Visualizing attacks on honeypots

Document Sample
Visualizing attacks on honeypots Powered By Docstoc
					                          Visualizing attacks on honeypots

                                           Project Proposal

                         Jop van der Lelie -
                              Rory Breuk -
                                              June 7, 2012

1     Introduction
The National Cyber Security Centre (NCSC) constantly monitors the internet for threats. To monitor
and follow the trends on malware infections it has deployed various honeypots in unused IP space. To
gather all this data in a central database they are using SURFcert IDS, an open-source Distributed
Intrusion Detection System based on passive sensors. The sensors are placed in each network that needs
to be monitored and sends all data back to the logging server. The sensor is running honeypot software,
such as Nepenthes, which can simulate multiple known Windows vulnerabilities.

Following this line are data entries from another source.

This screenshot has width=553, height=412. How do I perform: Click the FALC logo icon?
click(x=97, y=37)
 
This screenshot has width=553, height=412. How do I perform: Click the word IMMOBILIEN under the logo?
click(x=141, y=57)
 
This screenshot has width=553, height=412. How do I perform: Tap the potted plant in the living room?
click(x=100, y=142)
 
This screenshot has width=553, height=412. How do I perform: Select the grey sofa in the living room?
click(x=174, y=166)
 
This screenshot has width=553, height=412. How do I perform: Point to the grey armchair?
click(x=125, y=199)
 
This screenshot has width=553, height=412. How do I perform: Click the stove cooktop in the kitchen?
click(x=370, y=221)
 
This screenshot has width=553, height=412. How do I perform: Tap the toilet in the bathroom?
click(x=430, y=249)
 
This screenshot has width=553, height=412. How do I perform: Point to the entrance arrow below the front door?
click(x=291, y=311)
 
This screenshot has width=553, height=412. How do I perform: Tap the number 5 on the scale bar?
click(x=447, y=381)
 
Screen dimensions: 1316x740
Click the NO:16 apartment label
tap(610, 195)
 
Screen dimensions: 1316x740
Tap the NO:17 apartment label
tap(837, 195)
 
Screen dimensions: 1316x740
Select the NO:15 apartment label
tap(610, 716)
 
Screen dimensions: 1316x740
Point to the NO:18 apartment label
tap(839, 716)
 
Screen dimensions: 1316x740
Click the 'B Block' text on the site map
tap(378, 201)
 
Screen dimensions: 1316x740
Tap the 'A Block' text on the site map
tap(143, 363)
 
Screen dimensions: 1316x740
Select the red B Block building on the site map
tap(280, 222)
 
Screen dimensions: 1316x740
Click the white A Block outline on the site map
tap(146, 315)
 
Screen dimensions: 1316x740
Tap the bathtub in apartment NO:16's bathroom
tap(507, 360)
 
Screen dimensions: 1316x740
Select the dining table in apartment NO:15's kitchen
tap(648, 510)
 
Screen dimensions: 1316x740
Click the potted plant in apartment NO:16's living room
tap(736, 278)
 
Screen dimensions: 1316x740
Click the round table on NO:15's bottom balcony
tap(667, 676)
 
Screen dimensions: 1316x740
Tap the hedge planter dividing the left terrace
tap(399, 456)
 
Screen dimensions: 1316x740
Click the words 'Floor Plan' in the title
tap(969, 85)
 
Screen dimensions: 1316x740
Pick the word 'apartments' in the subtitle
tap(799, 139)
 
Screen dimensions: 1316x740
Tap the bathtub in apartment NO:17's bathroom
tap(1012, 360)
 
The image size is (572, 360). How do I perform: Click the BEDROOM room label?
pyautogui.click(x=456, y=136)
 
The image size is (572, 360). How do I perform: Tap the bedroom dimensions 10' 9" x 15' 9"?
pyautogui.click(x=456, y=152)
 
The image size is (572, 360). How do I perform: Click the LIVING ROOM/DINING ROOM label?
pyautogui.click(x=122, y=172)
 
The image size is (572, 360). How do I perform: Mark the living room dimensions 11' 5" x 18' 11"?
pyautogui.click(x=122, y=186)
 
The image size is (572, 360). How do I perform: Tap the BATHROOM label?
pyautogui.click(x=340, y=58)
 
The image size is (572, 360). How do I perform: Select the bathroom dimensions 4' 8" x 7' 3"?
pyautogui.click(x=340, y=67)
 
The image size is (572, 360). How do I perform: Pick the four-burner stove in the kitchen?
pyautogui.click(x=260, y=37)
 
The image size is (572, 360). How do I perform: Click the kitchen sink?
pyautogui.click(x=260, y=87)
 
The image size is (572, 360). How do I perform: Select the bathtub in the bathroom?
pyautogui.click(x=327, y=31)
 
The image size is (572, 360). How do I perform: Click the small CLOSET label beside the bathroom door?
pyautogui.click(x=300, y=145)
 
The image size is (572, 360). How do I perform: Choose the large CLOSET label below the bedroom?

Whenever an attacker
triggers the honeypot it will log all details of the attack and the attacker.
All the data is stored in a database which is accessible through a simple web-interface available at the
logging server. Although the server offers some kind of reporting functionality it is not possible to easily
browse the data and analyse it. Especially when a large number of sensors is used as is the case with

2     Research Question
To be able to identify patterns and trends in the alerts generated by honeypots an interactive visualization
can be used. Each alert is a possible attack on the honeypot. Such a visualization can give network
security analysts more insight in the data and enables them to visual analyse the attacks. In order to
define the requirements for such a visualization, we formulated the following research question:

      Which visualizations can be used to give more insight into attacks, using the honeypot data
      gathered with the SURFcert IDS?

To answer this research question we defined a list of subquestions:

    • What insight can help the analysis of the attacks?
    • What information from the honeypot logs can provide this insight?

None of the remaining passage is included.